{"piano":{"sandbox":"false","aid":"u28R38WdMo","rid":"R7EKS5F","offerId":"OF3HQTHR122A","offerTemplateId":"OTQ347EHGCHM"}}

Hovis’ Friday Diary: ‘My mother has officially lost it’


  • Dear Diary

    My mother has officially lost it. Totally and utterly gone around the bend and back again. I intend to add to my ever-growing mane-isfesto and include the need for our human “owners”/slaves/bringers of hay to have annual psychological evaluations, which will help us equines decide whether we wish to stay with them or be shipped off to live on a hillside somewhere away from the insane people and the little voices in their heads. Seriously. I know that some of our human passport holders are advancing in years (and in mother’s case waist line), but I really don’t see why we should have to put up with it without some sort of legislative protection (are you impressed with my vocabulary here people? Not bad for an Irish bogtrotter with dodgy parentage eh? Ok, so I admit it, I used a Theostrawus for help).

    Anyway, stepping away from my already successful campaign for prime minster/presidency/world domination for a second and coming back to mother.

    I shall say one word.

    Poles.

    Lots of poles.

    That’s what my weekend consisted of. I don’t mean Polish people, who I’m sure are very lovely as a race, no here I mean poles. Of the wooden variety. The type that lie there on the arena surface, all benign and inert before transforming into evil beings with the power to make even sleek free-moving athletes like myself turn into flailing fat guys on rollerblades with feet going all over the place like a centipede doing the Charleston.

    I get the concept of poles – when they are attached to jump wings and suspended up in the air like flies stuck in a spider’s web. Like that they are harmless and indeed form an enjoyable pastime hither to known as showjumping – something I have been known to be fairly good at.

    Suspended poles are good, ground work poles are a thing of pointless pathological perversion, which is probably why mum spent an hour at the weekend making me walk over them, then trot over them, then weave in and out of them and generally lose what is left of my street cred as I was forced to resemble the love child of the two hideous pastimes of crochet and line dancing.

Data provided

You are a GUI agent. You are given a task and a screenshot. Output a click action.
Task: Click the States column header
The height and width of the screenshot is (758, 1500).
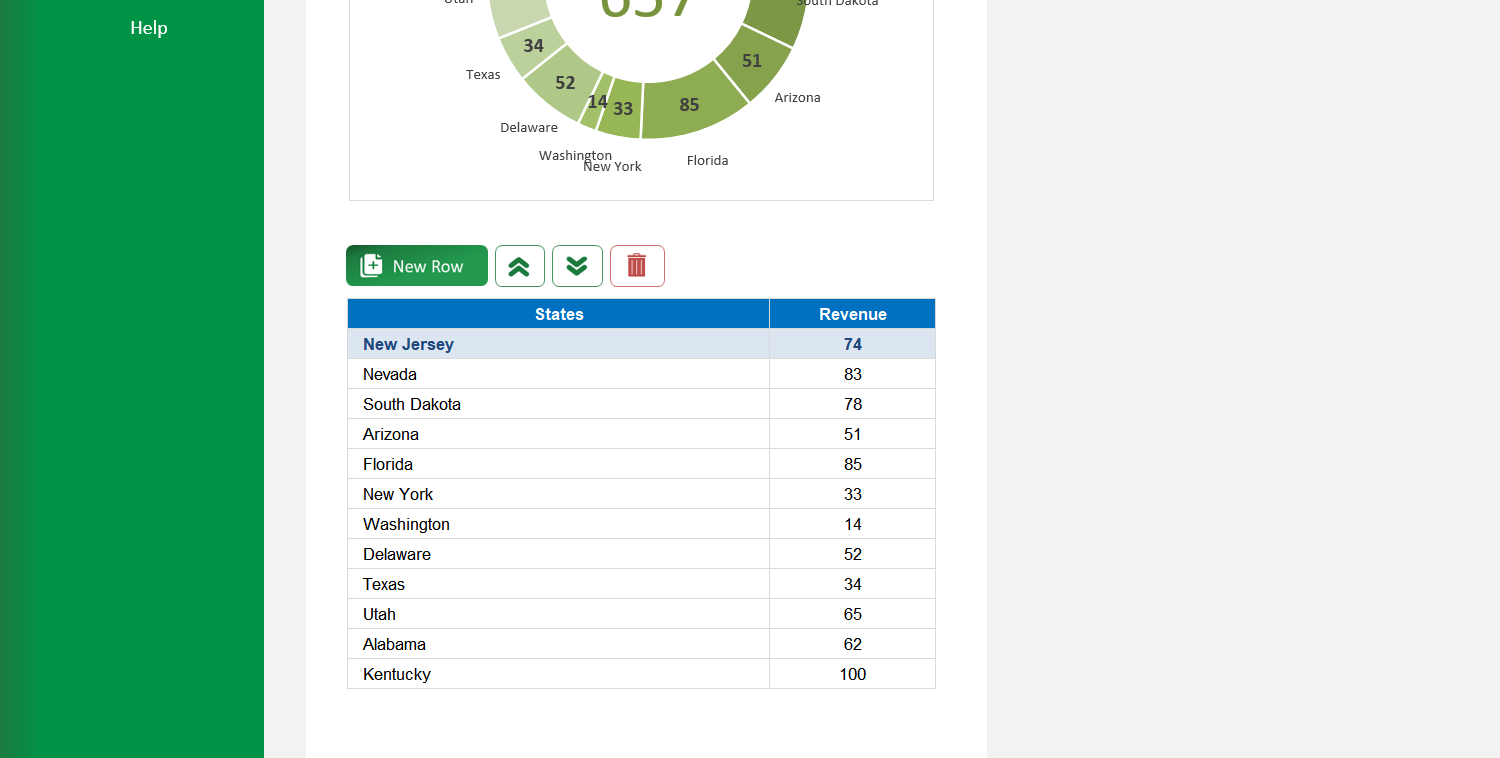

Stated problem
In the diary entry, what did Hovis's mother spend an hour doing at the weekend? The material plays no part in the task.

Answer below
She made Hovis walk over ground poles, trot over them, and weave in and out of them.